The album features compositions by Gene Roland, and was Kenton's second all-Latin album. It was the follow-up to Kenton's successful Cuban Fire! LP of 1956.

Viva Kenton! features Kenton's 18-piece orchestra, with an additional percussion quartet.

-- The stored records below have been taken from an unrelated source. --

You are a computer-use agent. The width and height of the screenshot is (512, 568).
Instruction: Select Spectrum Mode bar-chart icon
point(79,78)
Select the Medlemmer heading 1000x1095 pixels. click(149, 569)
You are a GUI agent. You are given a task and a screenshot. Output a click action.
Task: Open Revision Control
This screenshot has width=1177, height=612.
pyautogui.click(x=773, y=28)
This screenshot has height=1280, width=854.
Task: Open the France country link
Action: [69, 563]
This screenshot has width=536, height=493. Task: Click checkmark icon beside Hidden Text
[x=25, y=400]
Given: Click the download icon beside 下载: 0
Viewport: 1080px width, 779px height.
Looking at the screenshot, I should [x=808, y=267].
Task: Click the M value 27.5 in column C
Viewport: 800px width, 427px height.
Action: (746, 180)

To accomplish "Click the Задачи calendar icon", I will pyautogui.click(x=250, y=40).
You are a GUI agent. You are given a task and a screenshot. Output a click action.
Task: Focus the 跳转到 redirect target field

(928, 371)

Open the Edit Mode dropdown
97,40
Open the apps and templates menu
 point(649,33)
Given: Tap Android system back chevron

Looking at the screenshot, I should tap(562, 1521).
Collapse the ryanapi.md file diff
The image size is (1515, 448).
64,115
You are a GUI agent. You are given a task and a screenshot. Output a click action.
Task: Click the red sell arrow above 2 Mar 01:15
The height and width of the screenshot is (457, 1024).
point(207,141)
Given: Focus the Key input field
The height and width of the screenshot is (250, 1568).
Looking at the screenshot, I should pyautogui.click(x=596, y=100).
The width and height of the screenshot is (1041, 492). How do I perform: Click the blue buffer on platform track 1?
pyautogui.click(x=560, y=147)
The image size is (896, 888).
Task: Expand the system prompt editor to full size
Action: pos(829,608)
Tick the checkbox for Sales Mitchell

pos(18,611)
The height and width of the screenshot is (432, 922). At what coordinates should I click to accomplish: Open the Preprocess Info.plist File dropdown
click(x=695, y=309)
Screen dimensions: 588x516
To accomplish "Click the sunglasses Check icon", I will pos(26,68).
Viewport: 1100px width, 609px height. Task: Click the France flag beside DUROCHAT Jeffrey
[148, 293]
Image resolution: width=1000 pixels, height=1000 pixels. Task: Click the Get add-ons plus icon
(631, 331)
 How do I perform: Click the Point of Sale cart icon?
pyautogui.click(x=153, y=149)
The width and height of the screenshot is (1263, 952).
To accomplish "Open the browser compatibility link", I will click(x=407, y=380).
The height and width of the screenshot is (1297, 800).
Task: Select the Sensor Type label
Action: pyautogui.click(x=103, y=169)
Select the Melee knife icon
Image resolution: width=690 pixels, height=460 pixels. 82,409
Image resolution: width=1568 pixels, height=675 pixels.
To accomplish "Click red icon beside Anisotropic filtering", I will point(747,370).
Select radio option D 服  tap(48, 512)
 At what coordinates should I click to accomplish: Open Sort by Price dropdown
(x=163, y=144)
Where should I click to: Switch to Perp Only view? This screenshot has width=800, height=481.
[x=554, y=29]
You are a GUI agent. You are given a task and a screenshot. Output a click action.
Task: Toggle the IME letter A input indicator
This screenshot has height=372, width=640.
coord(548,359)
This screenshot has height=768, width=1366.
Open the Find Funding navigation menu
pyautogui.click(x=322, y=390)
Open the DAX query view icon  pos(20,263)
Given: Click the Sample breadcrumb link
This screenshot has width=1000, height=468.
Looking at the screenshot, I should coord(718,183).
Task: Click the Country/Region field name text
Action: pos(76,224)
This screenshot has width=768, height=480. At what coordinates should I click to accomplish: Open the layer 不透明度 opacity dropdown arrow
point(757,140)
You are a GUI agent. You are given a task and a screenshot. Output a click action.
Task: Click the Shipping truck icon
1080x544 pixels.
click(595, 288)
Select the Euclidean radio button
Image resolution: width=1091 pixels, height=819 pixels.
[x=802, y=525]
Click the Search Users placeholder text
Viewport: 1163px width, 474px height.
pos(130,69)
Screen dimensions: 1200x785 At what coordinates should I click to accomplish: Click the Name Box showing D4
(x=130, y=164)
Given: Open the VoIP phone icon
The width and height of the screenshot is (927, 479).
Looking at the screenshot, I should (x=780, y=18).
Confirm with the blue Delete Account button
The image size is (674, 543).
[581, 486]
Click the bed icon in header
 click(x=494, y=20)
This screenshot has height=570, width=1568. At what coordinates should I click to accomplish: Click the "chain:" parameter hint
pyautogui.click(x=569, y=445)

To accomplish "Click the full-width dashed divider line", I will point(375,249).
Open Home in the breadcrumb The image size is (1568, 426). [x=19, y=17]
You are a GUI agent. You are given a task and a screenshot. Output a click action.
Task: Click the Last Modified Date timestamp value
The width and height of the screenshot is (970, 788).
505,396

Featured soloists are alto saxophonist Charlie Mariano, trombonist Don Sebesky, and trumpeter Rolf Ericson.

In 2005, Blue Note released the album on CD (under the Capitol Jazz imprint) with 6 bonus tracks, all taken from the 1963 album Artistry in Bossa Nova.

==Reception==

The Allmusic review by Scott Yanow called the album "potentially gimmicky but surprisingly successful".

Professional ratings
Review scores
| Source | Rating |
| Allmusic |  |
| The Penguin Guide to Jazz Recordings |  |

==Track listing==
All compositions by Gene Roland except where noted.
1. "Mexican Jumping Bean" – 4:30
2. "Siesta" – 3:37
3. "Cha Cha Sombrero" – 4:48
4. "Chocolate Caliente" – 3:26
5. "Aqua Marine" – 2:41
6. "Opus in Chartreuse Cha-Cha-Cha" – 2:48
7. "Cha Cha Chee Boom" – 3:50
8. "Adios" (Enric Madriguera) – 3:09
9. "Mission Trail" – 3:23
10. "Artistry in Rhythm" (Stan Kenton) – 3:01
- Recorded at the Riverside Plaza Hotel, NYC on September 22, 1959 (track 10) and September 23, 1959 (tracks 1–9)

==Personnel==
- Stan Kenton – piano, conductor
- Bud Brisbois, Bill Chase, Rolf Ericson, Roger Middleton, Dalton Smith – trumpet
- Kent Larsen, Archie Le Coque, Don Sebesky – trombone
- Jim Amlotte, Bob Knight – bass trombone
- Charlie Mariano – alto saxophone
- John Bonnie, Bill Trujillo – tenor saxophone
- Marvin Holladay, Jack Nimitz – baritone saxophone
- Pete Chivily – bass
- Jimmy Campbell – drums
- Mike Pacheco – bongos, timbales
- Willie Rodriguez – congas, bongos
- Tommy Lopez – congas (tracks 1–9)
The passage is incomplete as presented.